_WHAT TO DO_.
The required output is the exact run of lines from the one bearing "Click the Transformations" through the final line of the listing below, with the pictures removed.

_INPUT DATA_.
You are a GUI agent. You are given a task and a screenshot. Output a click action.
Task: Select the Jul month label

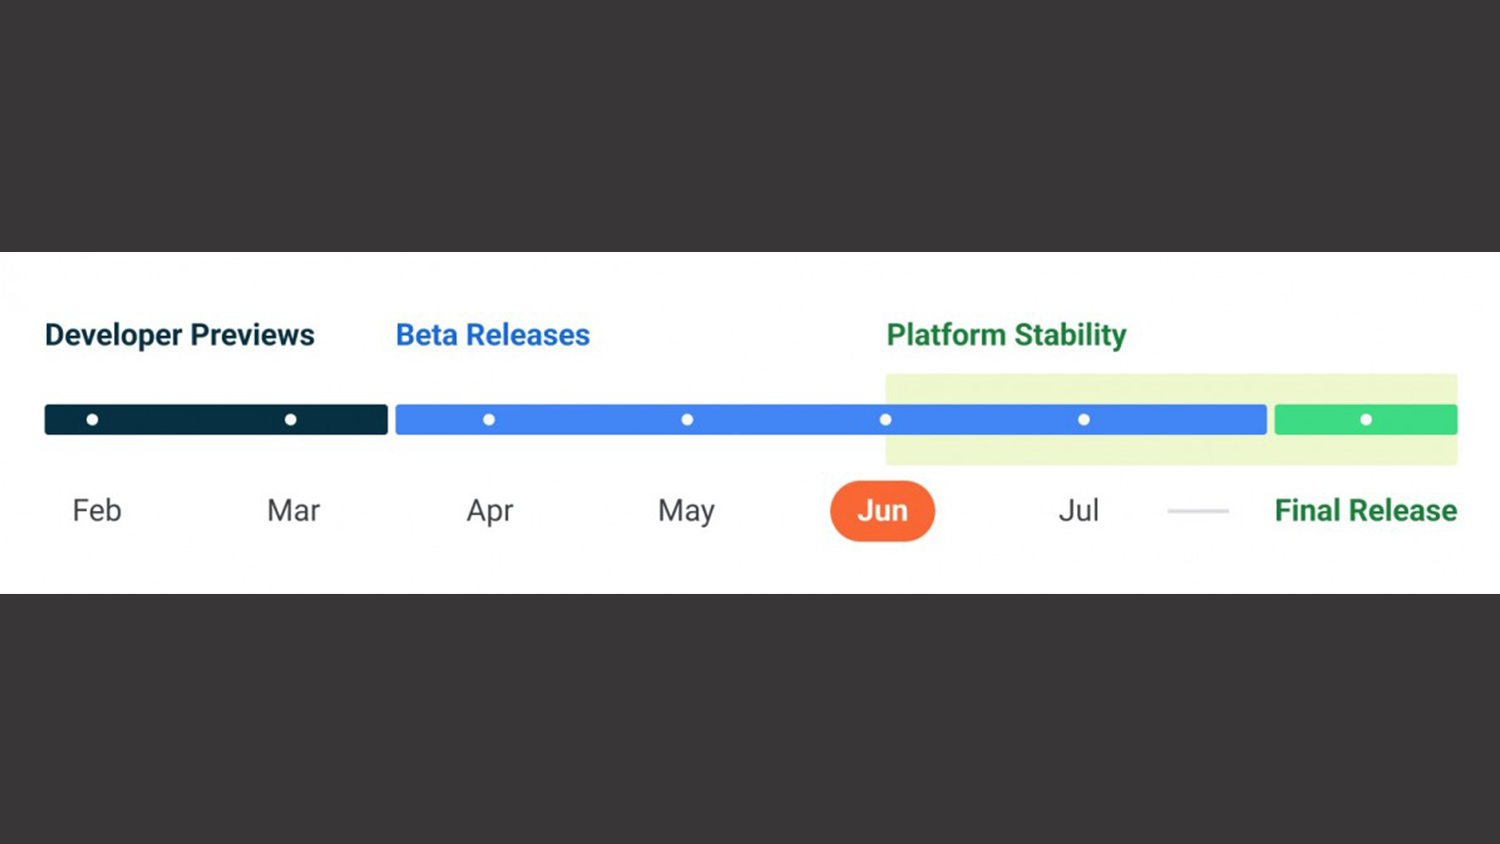1079,511
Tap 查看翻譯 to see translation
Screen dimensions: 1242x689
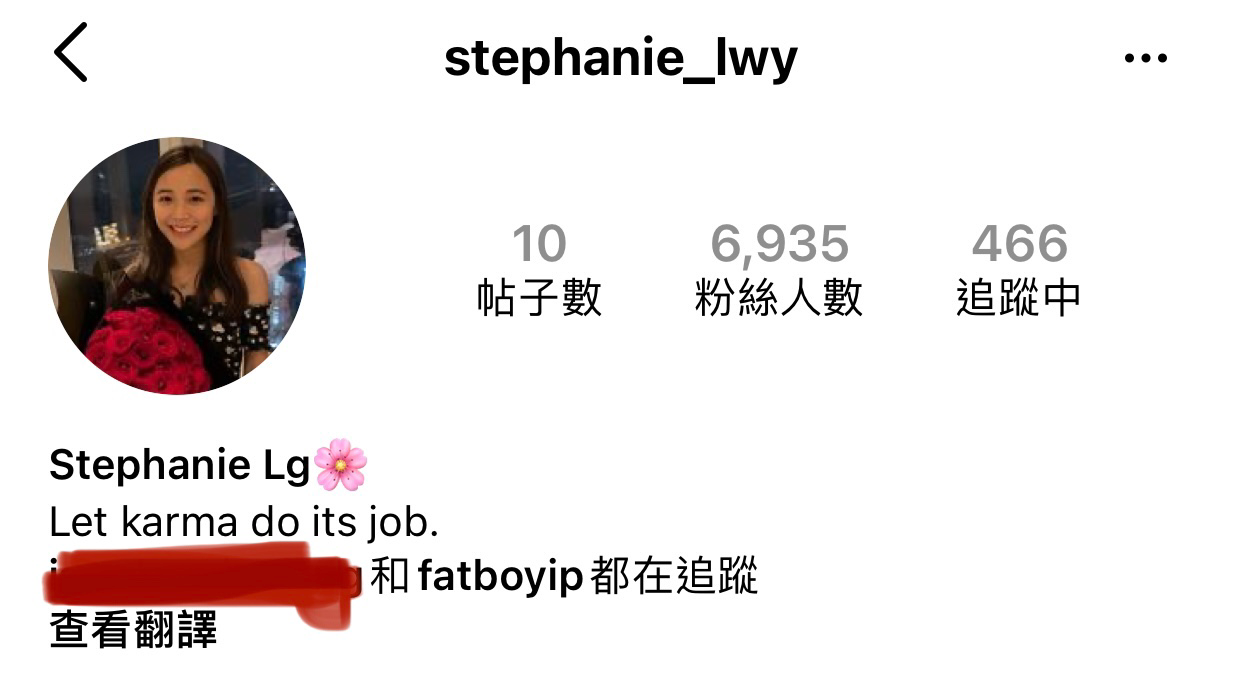tap(133, 631)
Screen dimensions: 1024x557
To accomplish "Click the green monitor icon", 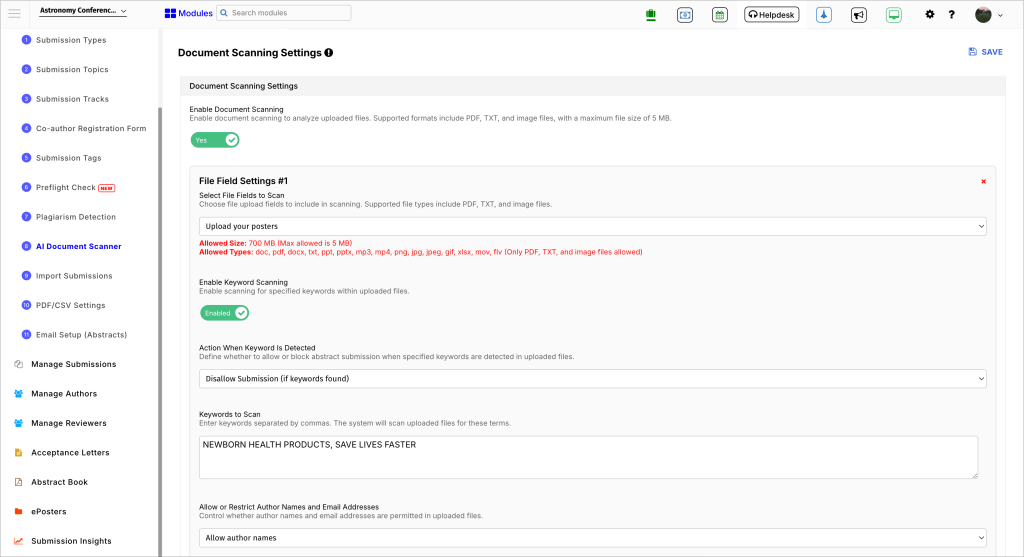I will [893, 14].
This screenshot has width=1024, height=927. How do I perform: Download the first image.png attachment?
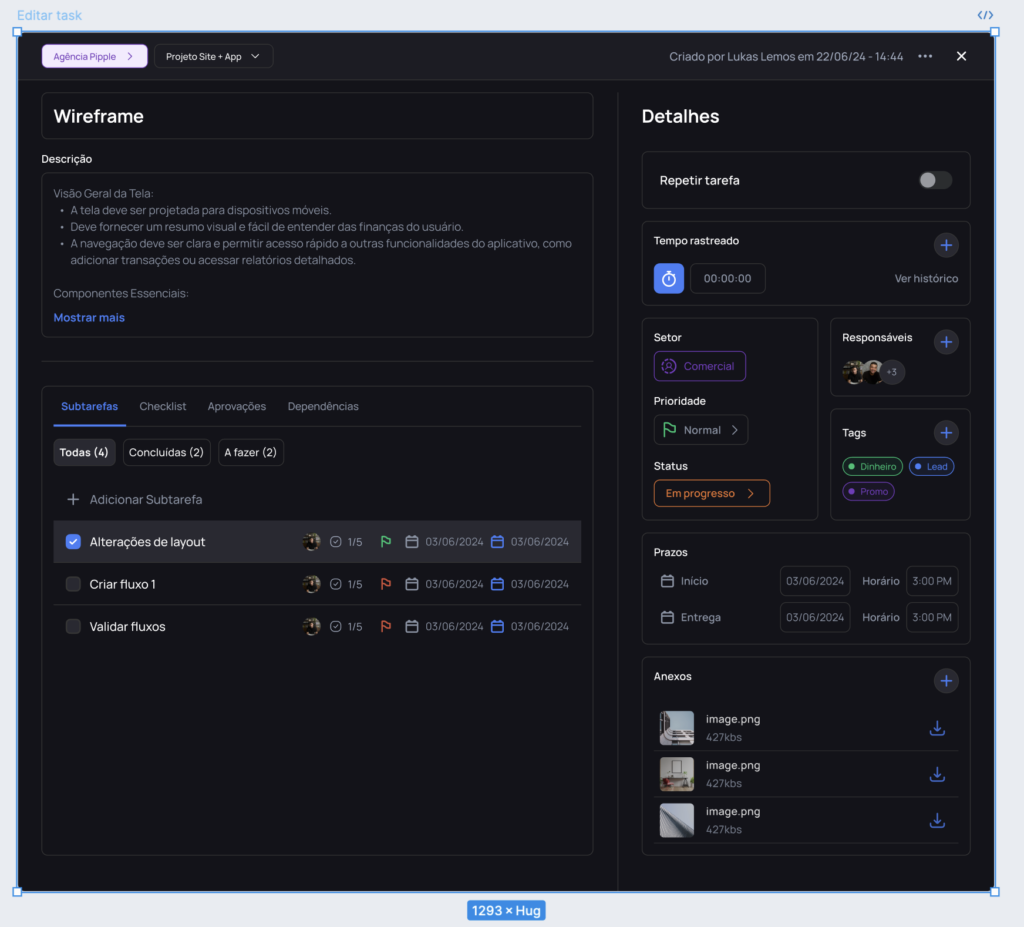pos(937,728)
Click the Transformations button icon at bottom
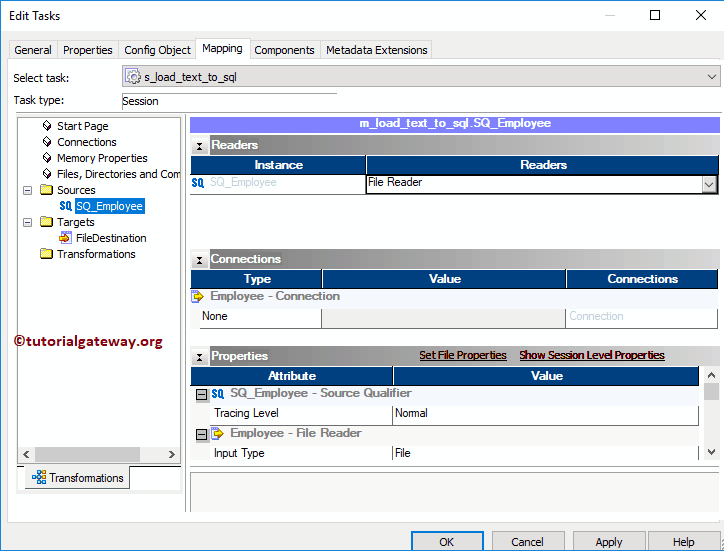The image size is (724, 551). 39,478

_RESPONSE_.
Click the Transformations button icon at bottom
The image size is (724, 551). 39,478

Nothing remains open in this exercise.